Maybe the President could be directly elected by citizens, like in some other countries? This wouldn’t necessarily work either. Unlike in presidential republics such as the United States or France, our system means that President cannot really be directly elected. This would create a politically intolerable situation by which one individual could claim a direct mandate from the people, which would clash with Parliament’s claim to being the most sovereign and representative body. 

Why would the Prime Minister remain the country’s most important executive when a directly-elected superior – who might not necessarily agree with government policy – is hanging around? There are some countries in Europe which practice this, but the structural contradictions that it creates are not ideal.

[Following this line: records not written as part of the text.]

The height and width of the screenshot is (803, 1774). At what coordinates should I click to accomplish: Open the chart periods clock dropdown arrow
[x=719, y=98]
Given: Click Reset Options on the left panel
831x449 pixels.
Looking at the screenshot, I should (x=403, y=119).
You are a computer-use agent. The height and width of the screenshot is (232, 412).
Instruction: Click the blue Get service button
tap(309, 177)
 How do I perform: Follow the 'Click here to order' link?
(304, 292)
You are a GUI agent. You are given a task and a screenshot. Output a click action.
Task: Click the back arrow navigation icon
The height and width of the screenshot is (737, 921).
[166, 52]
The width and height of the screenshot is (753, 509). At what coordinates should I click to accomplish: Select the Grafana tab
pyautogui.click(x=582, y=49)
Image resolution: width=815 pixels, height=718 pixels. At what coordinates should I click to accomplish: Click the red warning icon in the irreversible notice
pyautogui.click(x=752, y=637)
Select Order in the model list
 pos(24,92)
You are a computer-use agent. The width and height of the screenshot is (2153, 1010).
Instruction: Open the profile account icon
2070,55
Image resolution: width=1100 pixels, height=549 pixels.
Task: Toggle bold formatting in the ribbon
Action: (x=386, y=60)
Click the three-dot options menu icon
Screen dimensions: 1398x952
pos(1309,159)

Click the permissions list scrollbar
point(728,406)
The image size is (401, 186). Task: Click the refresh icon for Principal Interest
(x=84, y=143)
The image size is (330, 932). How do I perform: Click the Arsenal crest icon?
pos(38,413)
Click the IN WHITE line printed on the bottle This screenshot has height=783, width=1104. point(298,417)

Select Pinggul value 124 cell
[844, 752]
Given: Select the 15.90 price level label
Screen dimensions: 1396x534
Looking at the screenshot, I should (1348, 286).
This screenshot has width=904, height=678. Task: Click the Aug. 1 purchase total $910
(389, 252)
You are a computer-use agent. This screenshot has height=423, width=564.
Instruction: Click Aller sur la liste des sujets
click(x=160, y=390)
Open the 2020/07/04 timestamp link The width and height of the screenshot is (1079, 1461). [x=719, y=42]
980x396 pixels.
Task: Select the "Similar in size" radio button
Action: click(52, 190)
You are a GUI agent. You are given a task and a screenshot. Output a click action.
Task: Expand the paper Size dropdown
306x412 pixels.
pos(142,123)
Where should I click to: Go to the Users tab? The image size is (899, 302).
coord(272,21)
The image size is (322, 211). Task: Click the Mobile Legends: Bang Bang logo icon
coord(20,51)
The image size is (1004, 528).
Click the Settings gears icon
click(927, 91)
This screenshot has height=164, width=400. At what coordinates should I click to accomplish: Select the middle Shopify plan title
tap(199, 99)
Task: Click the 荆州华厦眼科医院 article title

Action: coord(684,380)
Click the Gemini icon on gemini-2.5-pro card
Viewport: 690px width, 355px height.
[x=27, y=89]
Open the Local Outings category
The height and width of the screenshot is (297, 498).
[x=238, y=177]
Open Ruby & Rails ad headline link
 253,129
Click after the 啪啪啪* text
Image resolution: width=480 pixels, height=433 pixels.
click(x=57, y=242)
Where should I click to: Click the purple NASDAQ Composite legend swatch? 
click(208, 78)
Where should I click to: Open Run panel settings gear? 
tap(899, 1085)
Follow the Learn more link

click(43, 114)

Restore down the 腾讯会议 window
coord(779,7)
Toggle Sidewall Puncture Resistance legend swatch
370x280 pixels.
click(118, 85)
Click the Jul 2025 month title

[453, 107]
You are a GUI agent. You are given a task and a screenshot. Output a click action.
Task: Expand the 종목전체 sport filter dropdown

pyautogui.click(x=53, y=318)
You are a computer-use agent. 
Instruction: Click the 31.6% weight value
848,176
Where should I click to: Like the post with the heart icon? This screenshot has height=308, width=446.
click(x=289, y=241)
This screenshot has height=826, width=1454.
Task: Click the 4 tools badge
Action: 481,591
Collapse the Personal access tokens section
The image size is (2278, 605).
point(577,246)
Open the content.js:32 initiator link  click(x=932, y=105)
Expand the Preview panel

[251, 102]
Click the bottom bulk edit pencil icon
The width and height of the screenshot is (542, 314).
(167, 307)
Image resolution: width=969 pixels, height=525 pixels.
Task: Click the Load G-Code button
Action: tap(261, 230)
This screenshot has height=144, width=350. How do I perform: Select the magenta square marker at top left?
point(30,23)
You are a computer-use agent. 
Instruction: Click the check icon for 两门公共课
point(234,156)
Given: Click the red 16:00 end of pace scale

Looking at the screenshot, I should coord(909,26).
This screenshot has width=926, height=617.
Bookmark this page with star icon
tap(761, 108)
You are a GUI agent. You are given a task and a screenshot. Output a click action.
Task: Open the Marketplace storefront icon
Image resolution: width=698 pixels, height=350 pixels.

We don’t need a President – we need some creativity

Potential solutions exist – they require not only constitutional change, but also a change of mindset. They require us to be imaginative, and to move beyond our time-honoured Maltese practice of copy-pasting bits of political systems from foreign countries, to instead come up with a model designed for our own specific context. Any proposals on how to do that, though, will have to be tackled another time.

But hey, the President does at least give out a few medals once a year on Republic Day. On the off chance that this article makes its way to the newly-restored corridors of the Grandmaster’s Palace, I suspect that there will not, unfortunately, be any medals on the way for this spunt writer.